A good question, something i would like to know.
ARM CPU's can't run x86, probably for no reason other than; Intel wont let them.
But they can run x64
So what we have here is ARM Cores running x64 (which is AMD's own IP) and AMD Cores running x86 (Intel's IP licensed to AMD in exchange for x64 licensing)
AMD Cores run both x86 and x64. (x86_64)
Why and where do the ARM cores need to be a part of the architecture?
I'm no expert of CPU architecture, but this is my take:
but if you want something that purely routes the workload between cpu cores and the igpu. It'd make sense to use something lightweight and low powered like an arm core.
They're used in some ssds and will be part of high end Maxwell gpus, my guess would be for a similar reason.
No, and no.
x64 is an extension of x86, you can't have x64, it's x86_64. Intel licence x86 to AMD and AMD license intel the x64 part. They will continue licensing them to each other because they currently have no other choice. In the future it's actually interesting as there is potential that if AMD is a big player in ARM, particularly in servers but in desktop. If Windows has moved to support ARM better(it's in the process of happening already) and Android likely moves up the range of laptops to higher and higher performance ones, then AMD could dump x86 and not renew the license with Intel, which would screw Intel hard.
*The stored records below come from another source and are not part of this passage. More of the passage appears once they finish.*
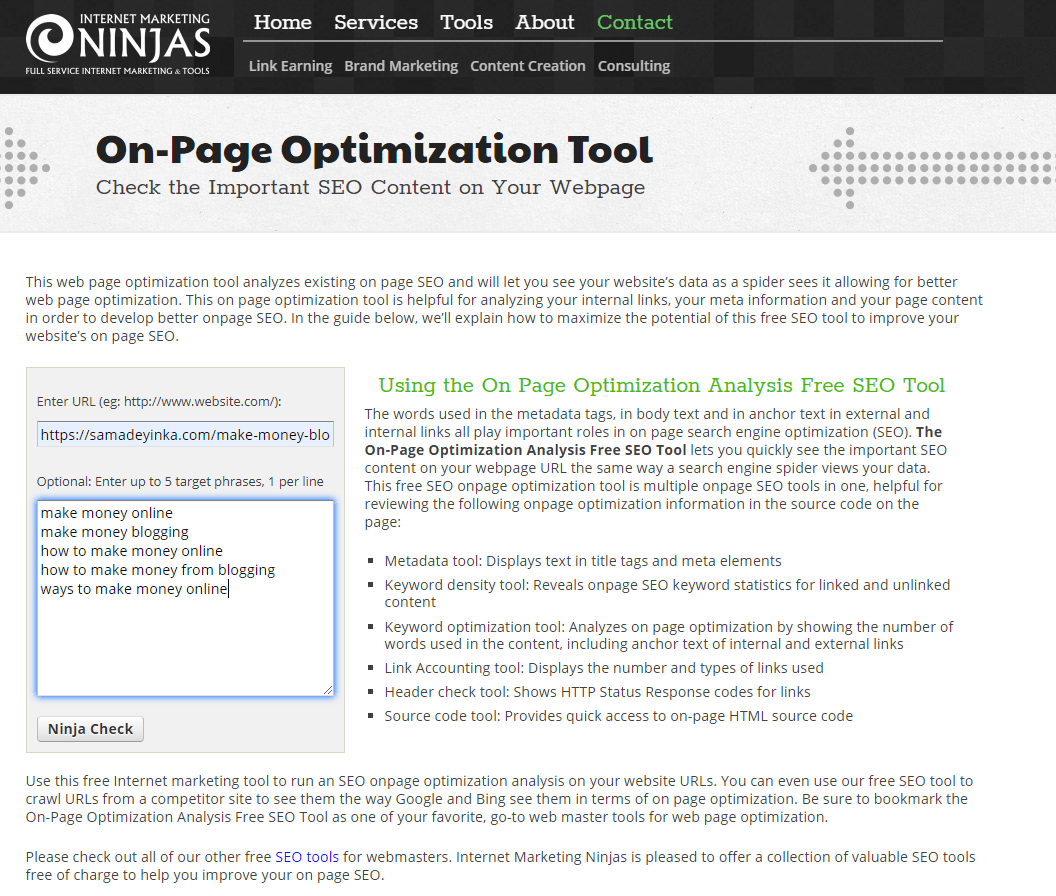Screen dimensions: 1056x896
Task: Open the Link Earning section
Action: pyautogui.click(x=290, y=66)
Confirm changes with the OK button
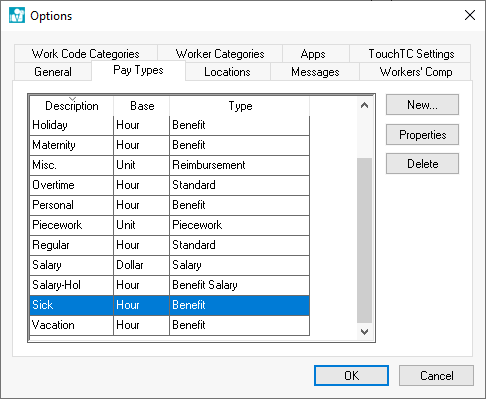Image resolution: width=486 pixels, height=399 pixels. pyautogui.click(x=351, y=376)
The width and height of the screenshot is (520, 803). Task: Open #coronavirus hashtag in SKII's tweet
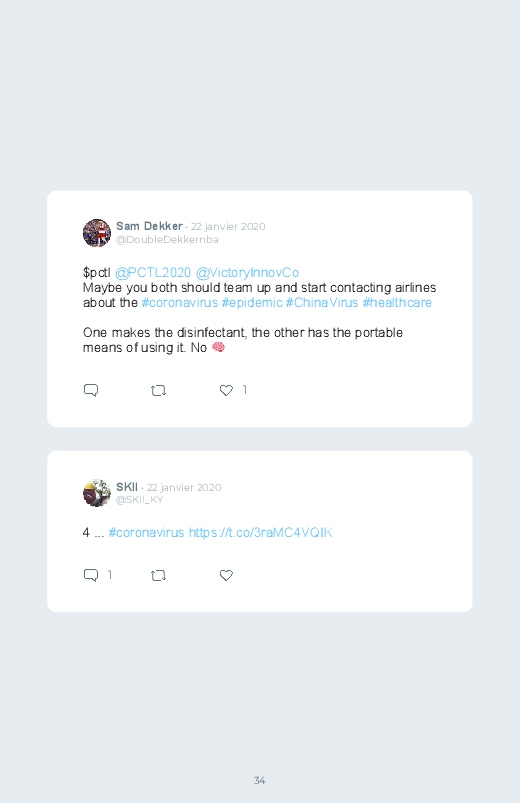pos(146,533)
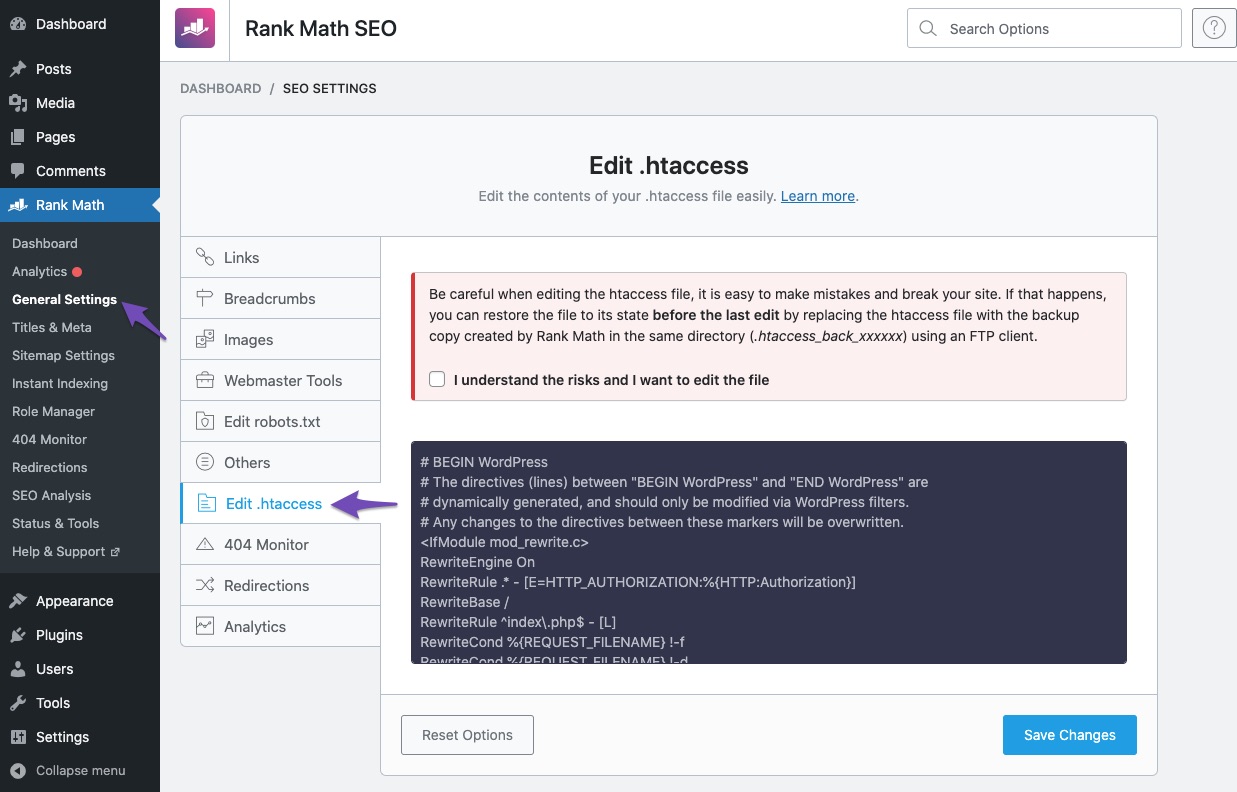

Can ARM use x86, no, Arm the company don't have a license to work on x86 chips and they wouldn't want to. AMD can mix an ARM core with x86 isa as they own a license for both and can do whatever they want, will they... answer is there is really no reason to mix standard ISA's, ever.
ARM isa(well the latest one) is significantly newer and has a lot more registers than x86-64. It's very possible for it to be faster, and many, if not most of the main people in the industry believing so.
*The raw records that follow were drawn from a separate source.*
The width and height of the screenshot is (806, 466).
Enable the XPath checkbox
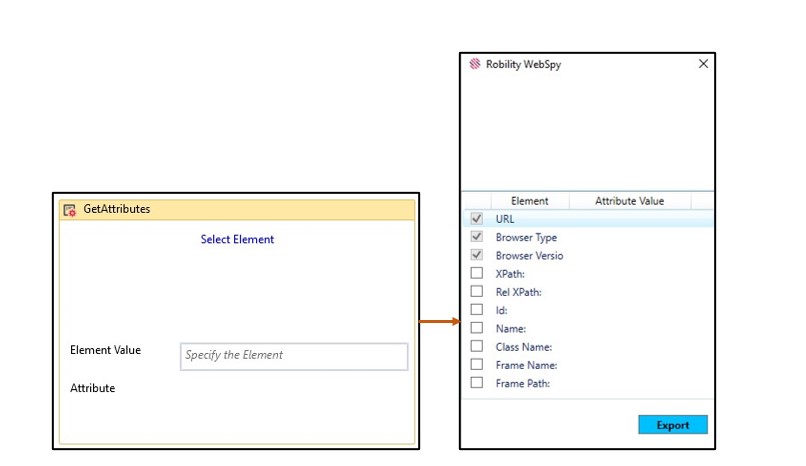point(477,273)
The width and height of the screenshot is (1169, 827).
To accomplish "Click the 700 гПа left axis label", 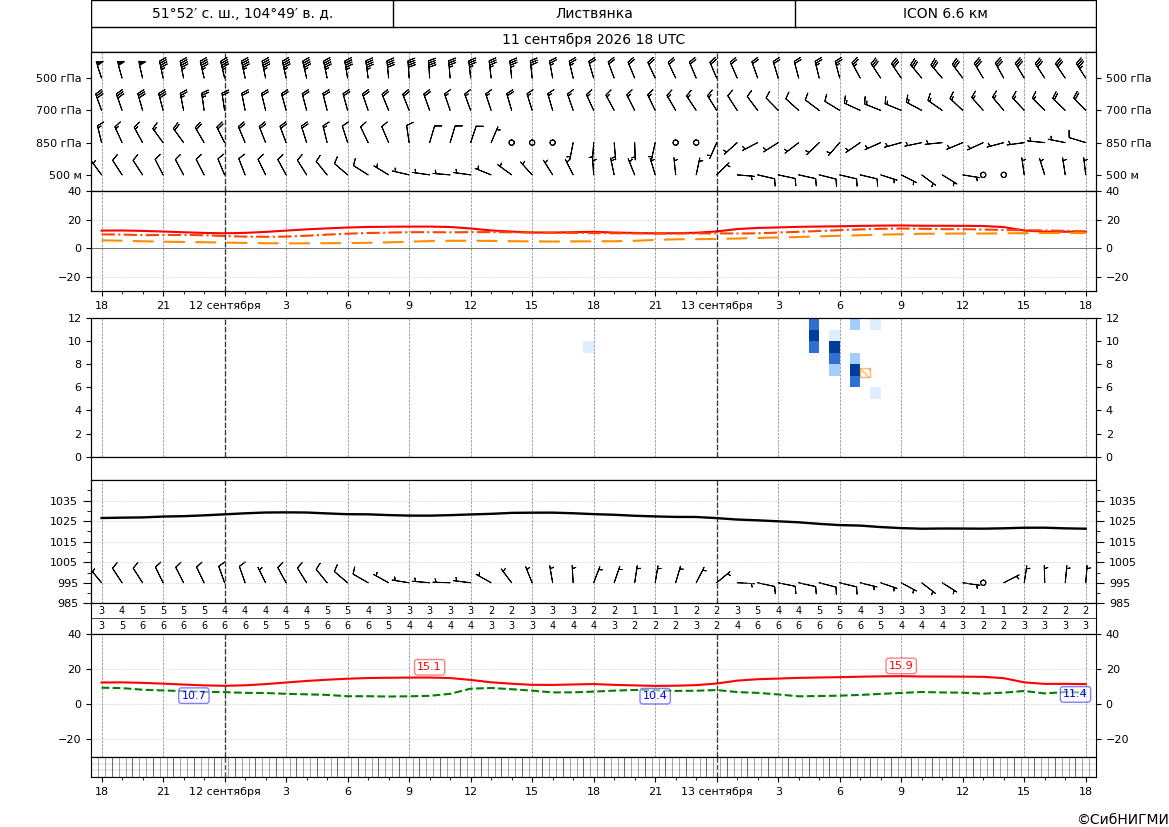I will [59, 110].
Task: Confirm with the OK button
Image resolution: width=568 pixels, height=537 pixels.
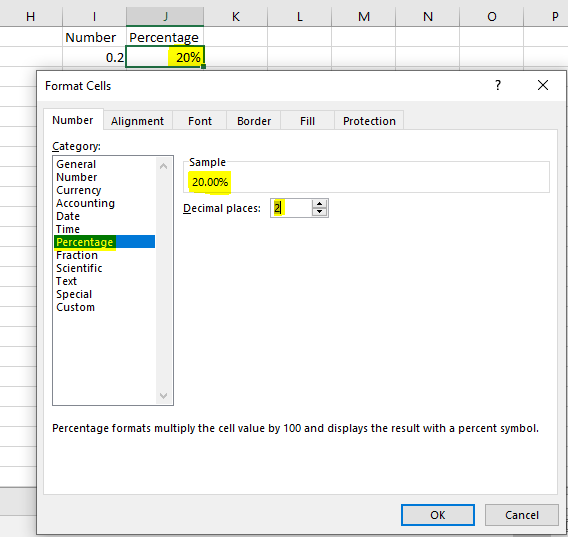Action: pyautogui.click(x=438, y=515)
AS for using an ARM core for a low power core logic, no. What people refer to as cores and core logic, cores are a very small part of an overall CPU chip, core logic routes date to cpu cores to be processed, you wouldn't use a ARM cpu to route data.
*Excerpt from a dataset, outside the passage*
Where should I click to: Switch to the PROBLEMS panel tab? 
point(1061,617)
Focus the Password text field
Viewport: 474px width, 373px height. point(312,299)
Nvidia's Denver is by all accounts a chip that rather than the usual ARM ISA based instructions into the decoder and through the integer/fpu cores for processing, you have ARM instructions pass through a translation layer then into an effectively completely alien integer/fpu pipeline. It's possible to get huge performance like that, or create massive problems, more complex and more ripe for problems.
AMD could make their own core instruction set and make an ARM and a X86 translation layer then make incredibly similar chips except for the translation layer, but I don't think this is what they are doing at all.
The general plan appears to be for next year having a low-ish power pin compatible ARM and x86 versions of chips for the same platform. This is almost certainly a say 2-15W arm/4-25W x86-64 situation. A further improved Beema/Mullins at 20nm with significantly better performance again.
Then the year after we have K12, which sounds like it will eventually be AMD or ARM and likely aimed at say 15-80W range. The general gist of the situation is that next year the lower power chips are completely different except for the pin compatibility.
The K12 architecture sounds like everything on the chip, memory controller, fixed function, anything except the actual cores themselves will be the same and AMD will have this one chip with either arm or x86 cores in them. Effectively everything but the core being identical is something very different and very new.